● **Exercise goal**: Rewrite the part of the entries below that opens with the line containing "This screenshot has width=1100, height=1082." and closes with the line containing "pos(818,65)" as a numbered list, with both of those lines included and blank lines omitted. Leave out every other line.

● **Records for the exercise**:

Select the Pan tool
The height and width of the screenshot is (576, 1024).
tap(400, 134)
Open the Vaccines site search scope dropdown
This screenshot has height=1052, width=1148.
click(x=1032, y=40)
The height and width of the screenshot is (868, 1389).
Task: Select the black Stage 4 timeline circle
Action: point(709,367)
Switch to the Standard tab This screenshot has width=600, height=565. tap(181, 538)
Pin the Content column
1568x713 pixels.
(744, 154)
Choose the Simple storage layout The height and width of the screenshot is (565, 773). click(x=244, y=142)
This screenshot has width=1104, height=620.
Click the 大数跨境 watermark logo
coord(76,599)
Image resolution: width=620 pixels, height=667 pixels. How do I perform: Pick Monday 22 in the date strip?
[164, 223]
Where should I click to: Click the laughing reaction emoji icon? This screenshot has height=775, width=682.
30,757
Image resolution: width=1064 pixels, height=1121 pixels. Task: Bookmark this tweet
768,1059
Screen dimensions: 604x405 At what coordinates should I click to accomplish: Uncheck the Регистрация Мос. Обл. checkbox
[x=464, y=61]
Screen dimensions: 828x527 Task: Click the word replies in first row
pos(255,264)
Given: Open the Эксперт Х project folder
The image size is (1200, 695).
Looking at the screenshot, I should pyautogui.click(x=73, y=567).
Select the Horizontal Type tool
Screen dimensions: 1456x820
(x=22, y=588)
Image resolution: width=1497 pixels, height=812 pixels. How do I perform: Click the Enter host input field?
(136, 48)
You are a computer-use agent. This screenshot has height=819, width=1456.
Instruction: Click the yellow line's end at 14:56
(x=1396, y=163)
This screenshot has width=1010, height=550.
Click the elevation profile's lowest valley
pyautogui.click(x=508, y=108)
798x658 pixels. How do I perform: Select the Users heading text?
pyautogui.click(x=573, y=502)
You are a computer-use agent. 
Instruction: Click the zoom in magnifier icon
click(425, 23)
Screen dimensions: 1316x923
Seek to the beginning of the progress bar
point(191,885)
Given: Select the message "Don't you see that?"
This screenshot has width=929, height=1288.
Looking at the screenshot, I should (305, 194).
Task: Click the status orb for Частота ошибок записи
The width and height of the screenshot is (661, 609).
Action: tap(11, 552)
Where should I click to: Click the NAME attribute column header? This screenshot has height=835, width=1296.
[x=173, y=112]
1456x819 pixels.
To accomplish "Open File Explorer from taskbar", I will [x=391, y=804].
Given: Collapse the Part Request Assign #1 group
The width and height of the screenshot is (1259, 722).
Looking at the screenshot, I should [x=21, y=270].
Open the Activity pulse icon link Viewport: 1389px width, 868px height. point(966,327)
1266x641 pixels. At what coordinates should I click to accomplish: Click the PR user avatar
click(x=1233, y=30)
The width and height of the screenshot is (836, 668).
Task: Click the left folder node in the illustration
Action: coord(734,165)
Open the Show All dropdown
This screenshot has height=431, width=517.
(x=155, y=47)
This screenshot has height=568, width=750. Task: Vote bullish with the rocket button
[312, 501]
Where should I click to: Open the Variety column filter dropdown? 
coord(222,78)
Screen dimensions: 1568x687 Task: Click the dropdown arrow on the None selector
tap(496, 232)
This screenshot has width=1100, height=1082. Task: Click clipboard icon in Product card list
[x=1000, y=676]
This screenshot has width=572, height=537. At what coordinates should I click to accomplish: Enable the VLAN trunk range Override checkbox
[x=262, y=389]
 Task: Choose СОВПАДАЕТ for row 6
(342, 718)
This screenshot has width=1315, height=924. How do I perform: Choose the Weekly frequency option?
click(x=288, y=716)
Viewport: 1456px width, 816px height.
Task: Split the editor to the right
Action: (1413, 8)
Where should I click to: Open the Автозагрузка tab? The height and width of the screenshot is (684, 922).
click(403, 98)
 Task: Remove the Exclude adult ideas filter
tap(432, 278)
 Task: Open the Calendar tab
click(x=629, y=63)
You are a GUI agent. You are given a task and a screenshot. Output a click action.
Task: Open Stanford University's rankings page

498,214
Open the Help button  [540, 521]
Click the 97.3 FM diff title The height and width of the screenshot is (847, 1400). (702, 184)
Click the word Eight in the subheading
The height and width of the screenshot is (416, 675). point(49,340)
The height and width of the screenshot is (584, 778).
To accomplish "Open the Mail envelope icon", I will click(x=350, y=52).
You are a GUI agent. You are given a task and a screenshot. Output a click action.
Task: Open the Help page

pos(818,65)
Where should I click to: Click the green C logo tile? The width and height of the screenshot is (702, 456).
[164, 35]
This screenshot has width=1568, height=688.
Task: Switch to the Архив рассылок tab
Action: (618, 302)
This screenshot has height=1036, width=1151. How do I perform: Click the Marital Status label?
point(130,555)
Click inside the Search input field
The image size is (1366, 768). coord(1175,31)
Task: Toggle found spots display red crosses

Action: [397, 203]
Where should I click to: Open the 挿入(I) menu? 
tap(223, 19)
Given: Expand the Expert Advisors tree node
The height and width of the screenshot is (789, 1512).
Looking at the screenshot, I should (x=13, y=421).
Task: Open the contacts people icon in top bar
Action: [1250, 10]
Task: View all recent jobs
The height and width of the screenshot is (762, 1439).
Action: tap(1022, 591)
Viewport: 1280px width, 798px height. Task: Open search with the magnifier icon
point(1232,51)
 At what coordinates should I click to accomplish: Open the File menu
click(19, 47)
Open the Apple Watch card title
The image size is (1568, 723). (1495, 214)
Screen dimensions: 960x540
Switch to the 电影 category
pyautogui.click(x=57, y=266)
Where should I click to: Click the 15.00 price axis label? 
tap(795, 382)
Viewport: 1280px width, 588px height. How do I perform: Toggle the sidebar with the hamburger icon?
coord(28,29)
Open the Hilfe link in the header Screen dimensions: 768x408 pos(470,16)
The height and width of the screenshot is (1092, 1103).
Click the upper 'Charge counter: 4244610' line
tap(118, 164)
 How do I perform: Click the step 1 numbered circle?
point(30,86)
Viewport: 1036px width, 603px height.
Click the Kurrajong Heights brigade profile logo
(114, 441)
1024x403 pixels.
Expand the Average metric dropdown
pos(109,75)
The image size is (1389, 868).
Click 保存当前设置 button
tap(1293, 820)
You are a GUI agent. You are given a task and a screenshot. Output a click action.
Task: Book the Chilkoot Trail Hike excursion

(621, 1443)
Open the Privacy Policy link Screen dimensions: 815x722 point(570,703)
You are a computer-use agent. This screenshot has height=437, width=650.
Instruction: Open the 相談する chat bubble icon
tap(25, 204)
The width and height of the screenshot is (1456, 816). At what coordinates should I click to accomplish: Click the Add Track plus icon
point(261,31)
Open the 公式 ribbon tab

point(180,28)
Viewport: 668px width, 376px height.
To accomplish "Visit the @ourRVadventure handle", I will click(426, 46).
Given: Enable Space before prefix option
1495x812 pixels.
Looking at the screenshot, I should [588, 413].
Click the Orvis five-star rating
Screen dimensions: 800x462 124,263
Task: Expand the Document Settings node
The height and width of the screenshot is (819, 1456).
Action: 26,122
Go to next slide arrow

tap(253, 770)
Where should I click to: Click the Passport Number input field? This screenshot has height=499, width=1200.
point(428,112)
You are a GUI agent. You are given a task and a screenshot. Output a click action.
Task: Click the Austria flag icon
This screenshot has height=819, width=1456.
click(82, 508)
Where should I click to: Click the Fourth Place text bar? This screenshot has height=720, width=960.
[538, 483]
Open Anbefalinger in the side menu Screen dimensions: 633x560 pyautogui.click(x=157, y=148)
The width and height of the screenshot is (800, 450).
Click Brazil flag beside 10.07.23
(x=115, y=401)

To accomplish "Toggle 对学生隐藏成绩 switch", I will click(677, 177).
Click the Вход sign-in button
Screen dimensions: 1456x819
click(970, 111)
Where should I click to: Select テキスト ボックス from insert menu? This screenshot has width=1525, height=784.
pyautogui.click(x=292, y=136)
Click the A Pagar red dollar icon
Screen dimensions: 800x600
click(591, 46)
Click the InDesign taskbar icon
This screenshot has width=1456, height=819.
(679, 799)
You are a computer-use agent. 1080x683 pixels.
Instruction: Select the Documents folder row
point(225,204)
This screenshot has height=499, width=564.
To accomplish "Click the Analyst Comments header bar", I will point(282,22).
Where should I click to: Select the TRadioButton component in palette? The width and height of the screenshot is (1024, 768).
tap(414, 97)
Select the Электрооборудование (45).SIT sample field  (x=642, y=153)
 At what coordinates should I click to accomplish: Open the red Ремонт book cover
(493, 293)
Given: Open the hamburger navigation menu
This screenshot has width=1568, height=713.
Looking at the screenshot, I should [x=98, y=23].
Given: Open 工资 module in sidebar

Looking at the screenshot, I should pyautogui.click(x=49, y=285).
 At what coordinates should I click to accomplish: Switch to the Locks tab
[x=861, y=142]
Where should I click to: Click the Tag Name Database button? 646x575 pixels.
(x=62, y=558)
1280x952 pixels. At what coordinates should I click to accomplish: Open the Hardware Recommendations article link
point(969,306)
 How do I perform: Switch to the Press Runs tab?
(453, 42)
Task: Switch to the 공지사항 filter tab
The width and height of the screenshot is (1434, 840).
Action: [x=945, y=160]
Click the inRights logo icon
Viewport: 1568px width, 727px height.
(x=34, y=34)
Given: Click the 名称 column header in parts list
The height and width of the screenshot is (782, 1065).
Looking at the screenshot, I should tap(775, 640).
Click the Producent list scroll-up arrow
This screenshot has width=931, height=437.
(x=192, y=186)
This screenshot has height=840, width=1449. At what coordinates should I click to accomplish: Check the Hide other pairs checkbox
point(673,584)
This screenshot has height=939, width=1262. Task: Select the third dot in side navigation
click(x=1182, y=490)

● **The answer**:
1. This screenshot has width=1100, height=1082. Task: Click clipboard icon in Product card list
2. [x=1000, y=676]
3. This screenshot has width=572, height=537. At what coordinates should I click to accomplish: Enable the VLAN trunk range Override checkbox
4. [x=262, y=389]
5.  Task: Choose СОВПАДАЕТ for row 6
6. (342, 718)
7. This screenshot has width=1315, height=924. How do I perform: Choose the Weekly frequency option?
8. click(x=288, y=716)
9. Viewport: 1456px width, 816px height.
10. Task: Split the editor to the right
11. Action: (1413, 8)
12. Where should I click to: Open the Автозагрузка tab? The height and width of the screenshot is (684, 922).
13. click(403, 98)
14.  Task: Remove the Exclude adult ideas filter
15. tap(432, 278)
16.  Task: Open the Calendar tab
17. click(x=629, y=63)
18. You are a GUI agent. You are given a task and a screenshot. Output a click action.
19. Task: Open Stanford University's rankings page
20. 498,214
21. Open the Help button  [540, 521]
22. Click the 97.3 FM diff title The height and width of the screenshot is (847, 1400). (702, 184)
23. Click the word Eight in the subheading
24. The height and width of the screenshot is (416, 675). point(49,340)
25. The height and width of the screenshot is (584, 778).
26. To accomplish "Open the Mail envelope icon", I will click(x=350, y=52).
27. You are a GUI agent. You are given a task and a screenshot. Output a click action.
28. Task: Open the Help page
29. pos(818,65)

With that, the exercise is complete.